Il titolare dell’allevamento, scelto per la qualità del ricovero, ci riceve dopo la visita dei veterinari dell’Ausl che hanno raccolto le feci dei 41 nuovi ospiti per un esame di laboratorio e dopo essersi accertato che la notte di buon sonno ha ridato serenità ai cuccioli reduci da un trasferimento da deportati dalla Romania all’Italia. “Pare siano tutti in uno stato fisico non preoccupante”, si limita a dire con compiacimento.

Per Veronesi l’attenzione per gli animali è un imperativo e lo ha dimostrato con il proprio trascorso. E’ stato il primo in Italia a sostenere l’esame per il titolo di ‘imprenditore agricolo cinotecnico’ e nel 2002 ha fondato l’Associazione allevatori cinotecnici italiani (AACI) con la finalità di promuovere la ‘strutturazione delle opere per l’allevamento’ in modo tale da soddisfare al meglio le esigenze di ogni specie e razza.
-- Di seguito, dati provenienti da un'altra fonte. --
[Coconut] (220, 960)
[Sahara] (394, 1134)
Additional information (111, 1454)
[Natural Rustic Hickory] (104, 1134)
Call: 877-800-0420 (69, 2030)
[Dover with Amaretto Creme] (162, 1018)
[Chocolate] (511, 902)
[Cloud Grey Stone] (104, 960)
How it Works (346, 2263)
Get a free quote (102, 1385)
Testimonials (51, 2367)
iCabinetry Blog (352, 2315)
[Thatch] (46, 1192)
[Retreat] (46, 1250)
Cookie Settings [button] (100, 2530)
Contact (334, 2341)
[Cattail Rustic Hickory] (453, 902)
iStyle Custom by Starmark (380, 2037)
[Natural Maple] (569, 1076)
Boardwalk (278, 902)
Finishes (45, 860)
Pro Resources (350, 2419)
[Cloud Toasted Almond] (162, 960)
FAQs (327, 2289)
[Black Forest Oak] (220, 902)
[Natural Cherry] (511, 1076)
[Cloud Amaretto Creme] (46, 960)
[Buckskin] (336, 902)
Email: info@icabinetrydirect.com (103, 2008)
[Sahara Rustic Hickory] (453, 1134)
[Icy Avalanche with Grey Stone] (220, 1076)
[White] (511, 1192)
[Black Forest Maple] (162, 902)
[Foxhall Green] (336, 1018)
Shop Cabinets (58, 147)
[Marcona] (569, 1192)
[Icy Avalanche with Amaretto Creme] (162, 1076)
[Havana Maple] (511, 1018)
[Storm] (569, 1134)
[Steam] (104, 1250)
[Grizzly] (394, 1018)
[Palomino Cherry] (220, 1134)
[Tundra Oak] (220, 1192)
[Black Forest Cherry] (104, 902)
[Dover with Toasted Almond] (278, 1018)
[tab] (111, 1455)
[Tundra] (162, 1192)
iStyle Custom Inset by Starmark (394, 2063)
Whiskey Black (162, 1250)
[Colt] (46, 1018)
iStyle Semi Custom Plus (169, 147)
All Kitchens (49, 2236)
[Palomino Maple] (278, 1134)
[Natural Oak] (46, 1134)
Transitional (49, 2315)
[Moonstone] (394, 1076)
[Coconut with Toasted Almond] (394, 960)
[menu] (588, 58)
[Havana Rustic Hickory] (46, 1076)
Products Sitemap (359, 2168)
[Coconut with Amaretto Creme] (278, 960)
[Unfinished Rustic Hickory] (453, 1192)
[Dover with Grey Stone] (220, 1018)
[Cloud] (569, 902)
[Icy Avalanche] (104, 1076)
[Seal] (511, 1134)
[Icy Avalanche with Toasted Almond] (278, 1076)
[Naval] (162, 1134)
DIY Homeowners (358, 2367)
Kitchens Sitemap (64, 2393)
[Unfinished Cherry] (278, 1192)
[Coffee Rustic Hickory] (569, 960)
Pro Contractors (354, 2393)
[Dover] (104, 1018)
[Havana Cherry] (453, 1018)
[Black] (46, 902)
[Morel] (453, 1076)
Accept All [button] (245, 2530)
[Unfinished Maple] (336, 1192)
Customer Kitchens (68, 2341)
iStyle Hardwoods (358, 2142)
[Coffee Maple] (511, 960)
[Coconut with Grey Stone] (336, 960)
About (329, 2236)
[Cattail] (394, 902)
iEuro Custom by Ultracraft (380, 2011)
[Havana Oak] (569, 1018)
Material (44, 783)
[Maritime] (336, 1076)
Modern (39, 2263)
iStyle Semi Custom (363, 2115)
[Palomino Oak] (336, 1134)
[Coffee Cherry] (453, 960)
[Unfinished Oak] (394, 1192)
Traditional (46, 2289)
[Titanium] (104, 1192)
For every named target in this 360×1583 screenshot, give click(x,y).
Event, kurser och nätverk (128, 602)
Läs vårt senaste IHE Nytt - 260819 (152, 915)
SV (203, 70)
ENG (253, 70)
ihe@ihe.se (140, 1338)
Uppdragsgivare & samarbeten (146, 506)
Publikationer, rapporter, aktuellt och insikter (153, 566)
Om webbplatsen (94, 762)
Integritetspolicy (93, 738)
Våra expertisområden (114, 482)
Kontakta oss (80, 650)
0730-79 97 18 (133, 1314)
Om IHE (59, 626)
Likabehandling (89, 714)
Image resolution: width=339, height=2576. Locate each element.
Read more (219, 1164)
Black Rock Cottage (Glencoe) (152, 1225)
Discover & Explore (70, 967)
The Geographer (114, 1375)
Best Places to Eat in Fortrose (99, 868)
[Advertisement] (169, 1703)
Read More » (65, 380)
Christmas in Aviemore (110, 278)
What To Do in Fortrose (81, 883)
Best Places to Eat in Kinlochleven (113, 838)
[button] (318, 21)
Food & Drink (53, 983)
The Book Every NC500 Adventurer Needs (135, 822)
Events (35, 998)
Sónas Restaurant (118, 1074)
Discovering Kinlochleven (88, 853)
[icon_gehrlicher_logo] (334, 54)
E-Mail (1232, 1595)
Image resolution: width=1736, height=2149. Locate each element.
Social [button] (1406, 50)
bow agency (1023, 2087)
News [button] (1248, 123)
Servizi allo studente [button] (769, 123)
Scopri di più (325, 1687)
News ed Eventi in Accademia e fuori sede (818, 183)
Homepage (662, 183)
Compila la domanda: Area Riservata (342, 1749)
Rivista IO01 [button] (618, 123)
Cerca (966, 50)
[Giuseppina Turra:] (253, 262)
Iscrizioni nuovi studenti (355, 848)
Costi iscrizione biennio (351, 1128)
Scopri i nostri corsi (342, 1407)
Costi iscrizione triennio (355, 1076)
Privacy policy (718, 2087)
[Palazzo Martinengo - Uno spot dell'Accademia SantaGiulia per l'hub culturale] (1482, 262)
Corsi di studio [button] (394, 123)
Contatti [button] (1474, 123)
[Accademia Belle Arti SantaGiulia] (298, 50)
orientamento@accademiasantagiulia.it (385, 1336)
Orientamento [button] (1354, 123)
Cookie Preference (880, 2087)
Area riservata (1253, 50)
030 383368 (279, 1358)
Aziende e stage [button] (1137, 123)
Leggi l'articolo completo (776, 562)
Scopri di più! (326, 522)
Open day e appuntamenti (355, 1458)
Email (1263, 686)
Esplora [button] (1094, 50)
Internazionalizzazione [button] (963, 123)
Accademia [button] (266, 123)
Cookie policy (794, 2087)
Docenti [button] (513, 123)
Il sito dell’associazione ‘il cinofilo.it’ ha 10.000 visite al mese.

“Il buon allevatore deve innanzitutto preoccuparsi del benessere del proprio allevato”, precisa ancora. “Benessere che si ottiene in un modo opportuno per ogni razza. Per una può essere ottimale il ricovero in spazi ristretti, per altre è indispensabile poter scorazzare in spazi larghi. Purtroppo quello degli allevamenti è un settore mal regolato. Regole che vanno invece ricercate con un indirizzo tecnico non ideologico e poi applicate con severità”.

Come spiega l’importazione illegale di animali?

“E’ il frutto del tentativo di poter vendere animali a un prezzo più basso di quello dell’allevatore diligente. In pochi sanno che in Italia ci sono 45 milioni di animali d’affezione e che c’è quindi un potenziale grande mercato che va affrontato in modo imprenditoriale e non amatoriale”.

Alberto alleva cani di razza ‘Corso’: il molosso italiano e il bolognese, che è un batuffolo di lana bianca, un concentrato di scodinzolio e festosità.

L’amico dell’imprenditore, Francesco Indello, aggiunge: “Serve il censimento degli allevatori e la segnalazione, da parte dei sindaci, dei luoghi dove esiste una concentrazioni di cani per le necessarie verifiche e controlli.”